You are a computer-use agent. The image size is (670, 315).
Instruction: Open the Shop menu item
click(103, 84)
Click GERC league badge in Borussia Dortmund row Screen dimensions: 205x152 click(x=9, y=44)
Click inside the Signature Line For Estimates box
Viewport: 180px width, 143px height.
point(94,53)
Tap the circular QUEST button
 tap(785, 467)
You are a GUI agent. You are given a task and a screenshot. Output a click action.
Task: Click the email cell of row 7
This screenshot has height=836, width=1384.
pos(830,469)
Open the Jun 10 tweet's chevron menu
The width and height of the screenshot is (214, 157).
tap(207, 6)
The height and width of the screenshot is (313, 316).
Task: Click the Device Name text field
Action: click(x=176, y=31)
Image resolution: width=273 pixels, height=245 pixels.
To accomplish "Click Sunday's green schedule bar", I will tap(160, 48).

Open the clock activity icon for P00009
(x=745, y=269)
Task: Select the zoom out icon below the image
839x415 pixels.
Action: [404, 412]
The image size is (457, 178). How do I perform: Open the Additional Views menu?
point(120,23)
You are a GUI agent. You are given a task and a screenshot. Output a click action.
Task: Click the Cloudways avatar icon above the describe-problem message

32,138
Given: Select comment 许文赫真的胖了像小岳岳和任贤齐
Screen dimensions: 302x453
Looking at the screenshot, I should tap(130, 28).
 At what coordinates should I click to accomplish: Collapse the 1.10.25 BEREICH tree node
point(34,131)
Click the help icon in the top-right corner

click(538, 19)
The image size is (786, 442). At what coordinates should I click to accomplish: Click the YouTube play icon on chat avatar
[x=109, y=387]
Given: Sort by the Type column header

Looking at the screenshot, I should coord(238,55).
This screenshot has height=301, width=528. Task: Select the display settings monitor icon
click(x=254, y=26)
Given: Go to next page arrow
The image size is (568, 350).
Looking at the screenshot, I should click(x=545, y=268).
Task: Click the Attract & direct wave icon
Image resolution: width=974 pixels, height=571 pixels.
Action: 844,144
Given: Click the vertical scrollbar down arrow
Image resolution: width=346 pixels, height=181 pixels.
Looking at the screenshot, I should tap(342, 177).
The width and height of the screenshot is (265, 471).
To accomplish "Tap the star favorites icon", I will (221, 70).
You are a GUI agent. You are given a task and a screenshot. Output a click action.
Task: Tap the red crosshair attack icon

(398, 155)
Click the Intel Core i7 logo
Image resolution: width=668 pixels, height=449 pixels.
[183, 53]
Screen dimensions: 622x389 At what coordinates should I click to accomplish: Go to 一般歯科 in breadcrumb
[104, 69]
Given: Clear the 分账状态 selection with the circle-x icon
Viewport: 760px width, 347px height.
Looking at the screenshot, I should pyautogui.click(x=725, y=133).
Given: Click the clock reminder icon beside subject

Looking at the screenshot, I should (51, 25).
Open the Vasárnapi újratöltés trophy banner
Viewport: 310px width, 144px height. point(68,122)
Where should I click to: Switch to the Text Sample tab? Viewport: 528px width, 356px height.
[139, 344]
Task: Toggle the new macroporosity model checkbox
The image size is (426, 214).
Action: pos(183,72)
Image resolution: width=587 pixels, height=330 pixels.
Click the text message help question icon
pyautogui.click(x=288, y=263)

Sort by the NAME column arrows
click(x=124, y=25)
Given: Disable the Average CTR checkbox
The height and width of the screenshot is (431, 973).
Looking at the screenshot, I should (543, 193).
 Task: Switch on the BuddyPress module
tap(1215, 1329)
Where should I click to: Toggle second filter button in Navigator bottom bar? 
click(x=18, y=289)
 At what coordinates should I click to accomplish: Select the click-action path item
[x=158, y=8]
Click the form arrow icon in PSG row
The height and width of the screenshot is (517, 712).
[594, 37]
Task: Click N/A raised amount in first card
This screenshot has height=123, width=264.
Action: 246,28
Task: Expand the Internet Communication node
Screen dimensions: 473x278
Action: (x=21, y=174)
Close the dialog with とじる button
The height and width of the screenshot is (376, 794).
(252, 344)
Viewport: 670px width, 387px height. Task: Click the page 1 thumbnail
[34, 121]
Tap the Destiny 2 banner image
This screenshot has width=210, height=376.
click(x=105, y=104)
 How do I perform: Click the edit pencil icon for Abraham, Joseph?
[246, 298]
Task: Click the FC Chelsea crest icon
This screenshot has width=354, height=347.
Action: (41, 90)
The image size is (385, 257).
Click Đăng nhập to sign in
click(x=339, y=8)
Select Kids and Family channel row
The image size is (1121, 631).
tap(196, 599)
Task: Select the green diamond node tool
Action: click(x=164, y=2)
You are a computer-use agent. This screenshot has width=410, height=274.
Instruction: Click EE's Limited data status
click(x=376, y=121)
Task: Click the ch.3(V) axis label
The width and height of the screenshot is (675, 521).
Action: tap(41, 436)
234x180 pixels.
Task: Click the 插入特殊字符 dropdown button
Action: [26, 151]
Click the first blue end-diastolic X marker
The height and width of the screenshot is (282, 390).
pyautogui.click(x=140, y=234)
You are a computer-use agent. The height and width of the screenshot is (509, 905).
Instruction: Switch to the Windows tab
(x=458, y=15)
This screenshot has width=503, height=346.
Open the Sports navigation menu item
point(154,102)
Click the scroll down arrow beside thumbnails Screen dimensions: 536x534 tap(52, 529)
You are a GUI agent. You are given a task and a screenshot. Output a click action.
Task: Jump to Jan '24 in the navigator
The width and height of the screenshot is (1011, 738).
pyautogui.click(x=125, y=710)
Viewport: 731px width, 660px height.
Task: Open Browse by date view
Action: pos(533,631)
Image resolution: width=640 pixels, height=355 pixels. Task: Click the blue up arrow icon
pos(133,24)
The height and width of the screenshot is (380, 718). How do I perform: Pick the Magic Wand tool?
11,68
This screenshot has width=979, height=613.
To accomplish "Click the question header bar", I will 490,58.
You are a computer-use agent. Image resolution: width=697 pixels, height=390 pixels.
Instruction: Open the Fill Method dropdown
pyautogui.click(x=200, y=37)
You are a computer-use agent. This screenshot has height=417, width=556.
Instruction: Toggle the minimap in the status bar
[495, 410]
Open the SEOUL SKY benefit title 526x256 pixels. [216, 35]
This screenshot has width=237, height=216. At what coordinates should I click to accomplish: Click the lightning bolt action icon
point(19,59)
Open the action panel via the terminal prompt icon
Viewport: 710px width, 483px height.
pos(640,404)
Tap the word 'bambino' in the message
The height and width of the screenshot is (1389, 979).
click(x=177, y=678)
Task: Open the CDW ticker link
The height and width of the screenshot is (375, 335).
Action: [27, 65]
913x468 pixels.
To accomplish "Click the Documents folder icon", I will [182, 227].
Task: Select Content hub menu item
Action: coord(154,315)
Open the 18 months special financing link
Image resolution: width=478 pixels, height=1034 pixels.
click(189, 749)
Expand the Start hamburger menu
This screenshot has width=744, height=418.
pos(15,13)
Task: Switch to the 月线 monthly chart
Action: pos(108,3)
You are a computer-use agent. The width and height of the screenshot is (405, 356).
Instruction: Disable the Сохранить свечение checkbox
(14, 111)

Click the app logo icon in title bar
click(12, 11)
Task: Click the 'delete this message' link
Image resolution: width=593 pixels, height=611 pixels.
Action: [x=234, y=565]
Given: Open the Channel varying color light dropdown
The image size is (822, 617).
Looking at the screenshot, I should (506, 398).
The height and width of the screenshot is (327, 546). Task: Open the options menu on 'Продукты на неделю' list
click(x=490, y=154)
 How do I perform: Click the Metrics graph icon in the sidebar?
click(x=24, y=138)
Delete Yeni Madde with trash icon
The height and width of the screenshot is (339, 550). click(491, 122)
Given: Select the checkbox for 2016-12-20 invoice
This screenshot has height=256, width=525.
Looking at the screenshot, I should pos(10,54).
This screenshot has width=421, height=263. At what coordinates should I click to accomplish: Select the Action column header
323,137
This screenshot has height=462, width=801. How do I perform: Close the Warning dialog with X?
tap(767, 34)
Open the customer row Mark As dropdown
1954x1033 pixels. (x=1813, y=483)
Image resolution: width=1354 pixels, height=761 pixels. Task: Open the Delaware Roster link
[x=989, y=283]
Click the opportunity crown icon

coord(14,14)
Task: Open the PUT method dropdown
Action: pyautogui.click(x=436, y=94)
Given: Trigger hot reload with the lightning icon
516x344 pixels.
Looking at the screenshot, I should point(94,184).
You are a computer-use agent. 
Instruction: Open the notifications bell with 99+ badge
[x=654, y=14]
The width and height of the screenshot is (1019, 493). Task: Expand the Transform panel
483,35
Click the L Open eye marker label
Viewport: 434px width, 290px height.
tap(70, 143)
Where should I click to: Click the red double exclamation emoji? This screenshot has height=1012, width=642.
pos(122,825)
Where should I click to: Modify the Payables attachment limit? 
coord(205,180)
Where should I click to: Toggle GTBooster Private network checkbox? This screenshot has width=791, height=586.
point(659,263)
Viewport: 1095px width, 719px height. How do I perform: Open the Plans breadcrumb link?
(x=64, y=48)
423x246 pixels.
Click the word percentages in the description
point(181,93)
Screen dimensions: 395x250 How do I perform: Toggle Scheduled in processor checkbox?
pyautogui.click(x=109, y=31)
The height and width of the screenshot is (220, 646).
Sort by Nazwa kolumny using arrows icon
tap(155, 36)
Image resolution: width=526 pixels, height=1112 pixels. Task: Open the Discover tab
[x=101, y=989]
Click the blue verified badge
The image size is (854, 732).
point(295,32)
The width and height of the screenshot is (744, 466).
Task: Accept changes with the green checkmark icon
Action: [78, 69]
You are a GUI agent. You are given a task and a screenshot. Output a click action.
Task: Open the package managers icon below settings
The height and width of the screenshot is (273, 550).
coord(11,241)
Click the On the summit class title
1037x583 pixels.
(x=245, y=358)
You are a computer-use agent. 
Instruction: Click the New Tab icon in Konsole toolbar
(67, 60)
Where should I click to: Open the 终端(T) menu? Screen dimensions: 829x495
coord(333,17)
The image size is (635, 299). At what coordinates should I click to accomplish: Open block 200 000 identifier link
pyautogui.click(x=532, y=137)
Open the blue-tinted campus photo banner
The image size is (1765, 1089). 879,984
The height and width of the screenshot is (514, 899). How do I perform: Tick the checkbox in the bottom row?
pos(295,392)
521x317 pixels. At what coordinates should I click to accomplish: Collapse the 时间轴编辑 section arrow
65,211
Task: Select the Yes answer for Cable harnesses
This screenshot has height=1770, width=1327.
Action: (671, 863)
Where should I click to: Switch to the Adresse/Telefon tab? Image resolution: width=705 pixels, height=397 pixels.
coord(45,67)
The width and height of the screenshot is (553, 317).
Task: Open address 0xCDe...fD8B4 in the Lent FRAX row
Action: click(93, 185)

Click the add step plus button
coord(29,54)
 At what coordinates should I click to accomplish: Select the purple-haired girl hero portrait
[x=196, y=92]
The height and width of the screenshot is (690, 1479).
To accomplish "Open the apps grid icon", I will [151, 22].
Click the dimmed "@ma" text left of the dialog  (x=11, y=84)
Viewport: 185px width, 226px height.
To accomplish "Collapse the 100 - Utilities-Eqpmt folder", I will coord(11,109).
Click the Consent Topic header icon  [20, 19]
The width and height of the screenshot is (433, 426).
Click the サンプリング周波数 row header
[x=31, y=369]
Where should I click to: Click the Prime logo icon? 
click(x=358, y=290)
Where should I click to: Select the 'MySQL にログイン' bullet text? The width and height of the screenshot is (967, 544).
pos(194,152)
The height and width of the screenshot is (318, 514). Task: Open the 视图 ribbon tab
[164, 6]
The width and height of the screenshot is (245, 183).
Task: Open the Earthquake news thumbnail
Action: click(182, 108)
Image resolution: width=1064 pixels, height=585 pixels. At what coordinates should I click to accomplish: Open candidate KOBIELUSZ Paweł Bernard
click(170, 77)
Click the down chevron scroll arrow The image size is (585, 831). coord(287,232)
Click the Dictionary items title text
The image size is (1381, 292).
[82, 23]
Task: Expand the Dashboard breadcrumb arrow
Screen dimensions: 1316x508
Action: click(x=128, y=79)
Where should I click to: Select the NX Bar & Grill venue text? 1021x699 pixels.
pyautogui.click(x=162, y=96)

────────────────────

-- How to complete this task --
Where does the string "computer" appear in the records? Copy every line that holds it.

-- Answer space --
You are a computer-use agent. The image size is (670, 315).
You are a computer-use agent. This screenshot has width=410, height=274.
You are a computer-use agent. The height and width of the screenshot is (509, 905).
You are a computer-use agent. Image resolution: width=697 pixels, height=390 pixels.
You are a computer-use agent. This screenshot has height=417, width=556.
You are a computer-use agent. The width and height of the screenshot is (405, 356).
You are a computer-use agent. 
You are a computer-use agent. 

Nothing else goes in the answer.